Stereoselective metabolism of rac-mexiletine by the fungus Cunninghamella echinulata yields the major human metabolites hydroxymethylmexiletine and p-hydroxymexiletine.

ABSTRACT

rac-Mexiletine is an orally effective class 1b antiarrhythmic agent used to treat ventricular arrhythmias. In vivo experiments have demonstrated. It is predominantly metabolized by the liver with < 10% excreted as unchanged drug. The major mammalian metabolites have been identified as p-hydroxymexiletine (PHM) and hydroxymethylmexiletine (HMM). The purpose of our study was to determine whether the fungus Cunninghamella echinulata, which possesses a cytochrome P450 system analogous to that found in humans, could be used as a suitable in vitro model for studying the oxidative metabolism of rac-mexiletine.

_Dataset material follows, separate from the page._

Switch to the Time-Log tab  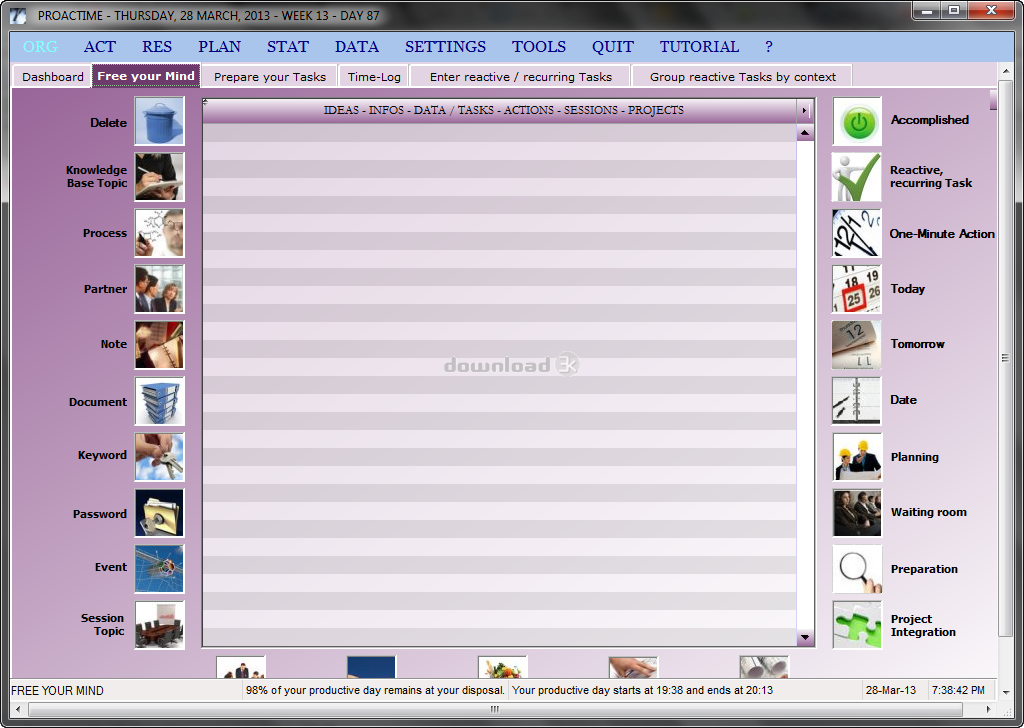(x=374, y=77)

To accomplish this, a high performance liquid chromatographic assay was used that was capable of simultaneously quantifying the enantiomers of mexiletine, HMM, and PHM. Utilizing this procedure, it was demonstrated that C. echinulata stereoselectively converted rac-mexiletine into HMM (4% of added drug) and PHM (32% of added drug) after an incubation period of 50 hr. In addition, metabolite biosynthesis could be optimized by altering fermentation media components. Seven media values and seven pH values were evaluated. It was determined that a medium at pH 7.0 containing yeast extract and sucrose yielded optimal amounts of metabolites.